3. Entrevista a Hilary Cottan (Participle, más en Design Museum) en el sitio de Torino 2008 World Design Capital (de esta serie de entrevistas hablaremos más en un próximo post). Identifica dos características básicas para el diseño (que aplica a cuestiones tan heterodoxas como los servicios sociales):
- Lenguaje visual que elimina las jerarquías por las diferencias en el dominio de las herramintas tradicionales y/o el acceso a la información
- Prototipado en tiempo real
My history with design as an aspect of strategy comes from resisting the conventional view. If you go to a business school, you’ll hear phrases like, "Strategy is the irrevocable commitment of scarce resources." Sounds kind of scary, although I guess if you’re Eisenhower, it’s fairly relevant. Then you learn that strategy is a "growth-share matrix", which gets aggregated into portfolios of "stars" and "dogs". You basically get a very analytical perspective on what strategy should be. If you went to business school in the ’70s, that was the dogma.
But my perspective is that what we call strategy at a given point in history is not just a more brilliant analysis than was ever done before of how to run a business; it’s based on what’s important at that moment in the economy. In the mid-70s, with an economy basically dominated by oligopolies — three car companies, three major consumer products companies (Unilever, P&G and Colgate), Kraft vs. Nestle, Coke vs. Pepsi – slugging it out, it’s no wonder you had a view of strategy that’s just about market share.

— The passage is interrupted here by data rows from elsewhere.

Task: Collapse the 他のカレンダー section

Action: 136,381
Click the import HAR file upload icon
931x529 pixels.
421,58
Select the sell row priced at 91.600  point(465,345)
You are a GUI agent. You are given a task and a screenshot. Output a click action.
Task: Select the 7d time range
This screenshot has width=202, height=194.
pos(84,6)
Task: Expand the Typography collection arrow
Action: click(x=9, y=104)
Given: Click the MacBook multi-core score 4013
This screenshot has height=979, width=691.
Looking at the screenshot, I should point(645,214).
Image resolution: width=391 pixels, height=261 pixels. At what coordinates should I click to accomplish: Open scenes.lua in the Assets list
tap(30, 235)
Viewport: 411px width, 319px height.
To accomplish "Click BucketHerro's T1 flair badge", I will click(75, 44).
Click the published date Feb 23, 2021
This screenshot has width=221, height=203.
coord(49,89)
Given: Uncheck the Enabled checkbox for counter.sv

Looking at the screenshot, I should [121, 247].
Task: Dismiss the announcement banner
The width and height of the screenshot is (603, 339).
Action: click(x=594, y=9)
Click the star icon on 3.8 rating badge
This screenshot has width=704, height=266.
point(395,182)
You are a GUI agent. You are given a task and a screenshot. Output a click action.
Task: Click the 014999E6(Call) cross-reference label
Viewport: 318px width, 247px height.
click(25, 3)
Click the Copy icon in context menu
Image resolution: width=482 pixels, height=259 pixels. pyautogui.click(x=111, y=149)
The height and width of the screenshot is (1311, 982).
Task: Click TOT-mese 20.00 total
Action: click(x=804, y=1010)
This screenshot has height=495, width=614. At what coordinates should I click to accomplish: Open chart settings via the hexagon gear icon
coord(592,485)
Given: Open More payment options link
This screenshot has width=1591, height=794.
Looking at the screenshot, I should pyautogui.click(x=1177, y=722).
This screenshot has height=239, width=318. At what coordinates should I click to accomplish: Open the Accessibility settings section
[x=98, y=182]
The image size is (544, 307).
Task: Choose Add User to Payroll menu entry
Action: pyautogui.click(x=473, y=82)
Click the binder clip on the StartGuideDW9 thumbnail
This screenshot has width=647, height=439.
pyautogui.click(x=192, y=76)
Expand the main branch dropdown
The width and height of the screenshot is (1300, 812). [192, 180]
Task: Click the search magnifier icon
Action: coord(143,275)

Then later we got computers, and the "Bain view" of strategy, where finer and finer cuts at the data, "profitability analyses", became the norm. The idea was that you shouldn’t subsidize less-profitable activities with more-profitable ones – we should be honing away everything that isn’t "great". You got a very reductionist perspective.
So my history with design and strategy is a history of resisting those narrow "pronunciamenti" on what strategy is. Because if that was really all strategy is, computers could do it! So why is it that our view of strategy still can keep changing? Why do we still admire people who invent winning strategies?
My other perspective is, I’ve always been interested in seeing technology change what’s possible, and how the economy reorganizes around that. The last 20 years have been a kind of orgy of this.
I didn’t know anything about design, but came to discover it, not least through interaction with the Institute of Design, but also through a radically different perspective: from complexity theory.
Strategy as I learned it in business school was very much like engineering: making incremental improvements in what already exists. Well, if nothing’s changing, probabilities favor that kind of strategy. But in a rapidly changing environment, it’s not very good because your innovations won’t fall very far from the tree.
So, we need what [complexity theorist] Stuart Kauffman would call "non-linear searches of high-dimensional solution spaces", or what designers would call "a charrette". The idea is that if you have a problem, and if you challenge a diverse group of people with different perspectives to solve it, then you will find solutions that are very far apart in this "high-dimensional solution space" – you don’t even know how to talk about them using the same framework. Then you go through essentially a biological process of recombination of all these different features, to get to a solution you like.